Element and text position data
▬▬▬▬▬▬▬▬▬▬
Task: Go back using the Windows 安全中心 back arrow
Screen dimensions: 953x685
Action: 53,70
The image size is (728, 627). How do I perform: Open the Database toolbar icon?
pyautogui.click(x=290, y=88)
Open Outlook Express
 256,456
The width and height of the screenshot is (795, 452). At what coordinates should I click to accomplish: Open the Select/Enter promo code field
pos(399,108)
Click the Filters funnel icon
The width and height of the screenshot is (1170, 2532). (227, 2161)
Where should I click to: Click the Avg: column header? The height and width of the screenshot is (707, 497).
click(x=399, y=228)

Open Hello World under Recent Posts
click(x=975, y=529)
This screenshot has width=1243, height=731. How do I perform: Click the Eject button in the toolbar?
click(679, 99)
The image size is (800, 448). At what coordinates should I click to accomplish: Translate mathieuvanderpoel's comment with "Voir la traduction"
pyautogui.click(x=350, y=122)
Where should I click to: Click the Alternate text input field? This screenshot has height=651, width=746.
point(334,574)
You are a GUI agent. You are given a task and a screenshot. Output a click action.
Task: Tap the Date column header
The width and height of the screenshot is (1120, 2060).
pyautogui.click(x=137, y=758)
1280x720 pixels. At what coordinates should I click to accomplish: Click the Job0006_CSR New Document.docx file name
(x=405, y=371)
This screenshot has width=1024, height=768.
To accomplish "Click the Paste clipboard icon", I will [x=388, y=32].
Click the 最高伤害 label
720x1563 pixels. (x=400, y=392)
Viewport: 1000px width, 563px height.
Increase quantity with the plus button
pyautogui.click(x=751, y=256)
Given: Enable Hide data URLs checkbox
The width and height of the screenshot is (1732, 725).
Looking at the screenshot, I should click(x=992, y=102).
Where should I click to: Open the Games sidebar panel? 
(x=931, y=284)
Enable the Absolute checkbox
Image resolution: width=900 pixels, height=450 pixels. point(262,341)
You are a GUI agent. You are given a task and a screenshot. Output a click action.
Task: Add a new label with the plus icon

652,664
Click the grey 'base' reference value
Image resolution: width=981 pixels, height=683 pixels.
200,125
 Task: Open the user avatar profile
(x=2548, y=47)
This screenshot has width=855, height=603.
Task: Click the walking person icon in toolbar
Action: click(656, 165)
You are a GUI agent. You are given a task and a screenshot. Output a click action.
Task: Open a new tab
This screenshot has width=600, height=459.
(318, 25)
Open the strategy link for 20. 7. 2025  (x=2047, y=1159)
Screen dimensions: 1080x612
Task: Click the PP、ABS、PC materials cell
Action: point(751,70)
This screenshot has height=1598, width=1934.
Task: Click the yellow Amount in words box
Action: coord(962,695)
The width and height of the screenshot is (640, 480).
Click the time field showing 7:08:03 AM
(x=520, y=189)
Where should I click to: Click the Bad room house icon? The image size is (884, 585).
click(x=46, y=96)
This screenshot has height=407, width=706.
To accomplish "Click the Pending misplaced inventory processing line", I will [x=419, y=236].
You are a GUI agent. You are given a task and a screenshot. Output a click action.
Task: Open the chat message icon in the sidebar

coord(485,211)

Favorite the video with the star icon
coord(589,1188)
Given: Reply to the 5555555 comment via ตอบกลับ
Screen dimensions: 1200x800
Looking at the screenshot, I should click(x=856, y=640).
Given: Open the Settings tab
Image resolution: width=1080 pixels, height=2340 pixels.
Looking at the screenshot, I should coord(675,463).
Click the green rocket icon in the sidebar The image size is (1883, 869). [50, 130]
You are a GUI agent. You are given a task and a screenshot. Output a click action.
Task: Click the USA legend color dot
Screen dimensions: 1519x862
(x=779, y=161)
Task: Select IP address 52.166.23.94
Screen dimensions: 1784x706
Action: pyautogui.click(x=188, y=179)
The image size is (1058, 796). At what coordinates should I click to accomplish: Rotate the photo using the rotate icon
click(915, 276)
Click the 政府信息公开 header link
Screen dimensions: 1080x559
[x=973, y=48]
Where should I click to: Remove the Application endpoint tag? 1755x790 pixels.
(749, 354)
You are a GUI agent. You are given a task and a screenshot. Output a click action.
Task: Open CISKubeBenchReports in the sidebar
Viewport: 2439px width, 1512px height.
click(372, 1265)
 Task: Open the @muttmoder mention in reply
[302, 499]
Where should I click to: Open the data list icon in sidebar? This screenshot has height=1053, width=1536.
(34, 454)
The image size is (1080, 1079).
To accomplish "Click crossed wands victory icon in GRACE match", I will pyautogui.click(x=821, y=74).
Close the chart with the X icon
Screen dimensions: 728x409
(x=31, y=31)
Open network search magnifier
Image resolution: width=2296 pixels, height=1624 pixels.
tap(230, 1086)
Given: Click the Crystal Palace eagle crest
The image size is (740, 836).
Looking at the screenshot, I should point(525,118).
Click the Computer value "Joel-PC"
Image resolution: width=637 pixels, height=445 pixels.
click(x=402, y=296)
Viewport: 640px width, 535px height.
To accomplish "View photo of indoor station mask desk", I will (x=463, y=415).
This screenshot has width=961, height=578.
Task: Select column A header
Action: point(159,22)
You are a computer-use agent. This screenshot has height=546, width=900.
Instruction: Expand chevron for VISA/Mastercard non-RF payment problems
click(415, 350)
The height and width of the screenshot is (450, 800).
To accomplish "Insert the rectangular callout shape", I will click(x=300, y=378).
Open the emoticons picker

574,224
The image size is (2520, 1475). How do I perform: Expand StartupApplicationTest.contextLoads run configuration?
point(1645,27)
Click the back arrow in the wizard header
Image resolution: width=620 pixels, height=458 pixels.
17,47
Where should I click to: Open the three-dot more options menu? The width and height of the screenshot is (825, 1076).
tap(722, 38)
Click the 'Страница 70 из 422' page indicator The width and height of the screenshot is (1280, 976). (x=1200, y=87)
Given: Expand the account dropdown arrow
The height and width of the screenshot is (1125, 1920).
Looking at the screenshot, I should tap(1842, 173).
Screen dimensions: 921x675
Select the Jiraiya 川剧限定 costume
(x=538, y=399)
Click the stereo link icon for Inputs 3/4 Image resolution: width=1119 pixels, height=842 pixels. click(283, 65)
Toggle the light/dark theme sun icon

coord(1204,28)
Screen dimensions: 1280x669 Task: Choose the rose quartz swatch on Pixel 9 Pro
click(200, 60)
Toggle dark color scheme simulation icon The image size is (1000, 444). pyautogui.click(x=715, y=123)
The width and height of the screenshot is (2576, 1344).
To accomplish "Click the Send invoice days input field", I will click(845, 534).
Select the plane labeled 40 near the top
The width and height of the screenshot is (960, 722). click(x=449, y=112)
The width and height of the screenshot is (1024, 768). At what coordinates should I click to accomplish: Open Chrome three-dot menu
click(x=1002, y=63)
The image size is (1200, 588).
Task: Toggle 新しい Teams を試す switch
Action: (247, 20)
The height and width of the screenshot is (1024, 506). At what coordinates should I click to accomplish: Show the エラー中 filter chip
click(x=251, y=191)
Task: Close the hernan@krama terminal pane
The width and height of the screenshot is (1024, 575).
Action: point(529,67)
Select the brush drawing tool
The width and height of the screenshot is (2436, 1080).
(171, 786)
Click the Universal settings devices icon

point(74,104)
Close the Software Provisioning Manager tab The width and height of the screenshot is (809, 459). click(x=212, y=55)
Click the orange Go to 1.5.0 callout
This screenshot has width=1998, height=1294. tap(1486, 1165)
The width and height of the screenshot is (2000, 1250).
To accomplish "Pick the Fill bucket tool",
▬▬▬▬▬▬▬▬▬▬
## Problem to work on
Copy the rows word for word, beginning at the line that contains "You are a computer-use" and stopping after the line that contains "coord(1204,28)".

## Expected answer
You are a computer-use agent. This screenshot has height=546, width=900.
Instruction: Expand chevron for VISA/Mastercard non-RF payment problems
click(415, 350)
The height and width of the screenshot is (450, 800).
To accomplish "Insert the rectangular callout shape", I will click(x=300, y=378).
Open the emoticons picker

574,224
The image size is (2520, 1475). How do I perform: Expand StartupApplicationTest.contextLoads run configuration?
point(1645,27)
Click the back arrow in the wizard header
Image resolution: width=620 pixels, height=458 pixels.
17,47
Where should I click to: Open the three-dot more options menu? The width and height of the screenshot is (825, 1076).
tap(722, 38)
Click the 'Страница 70 из 422' page indicator The width and height of the screenshot is (1280, 976). (x=1200, y=87)
Given: Expand the account dropdown arrow
The height and width of the screenshot is (1125, 1920).
Looking at the screenshot, I should tap(1842, 173).
Screen dimensions: 921x675
Select the Jiraiya 川剧限定 costume
(x=538, y=399)
Click the stereo link icon for Inputs 3/4 Image resolution: width=1119 pixels, height=842 pixels. click(283, 65)
Toggle the light/dark theme sun icon

coord(1204,28)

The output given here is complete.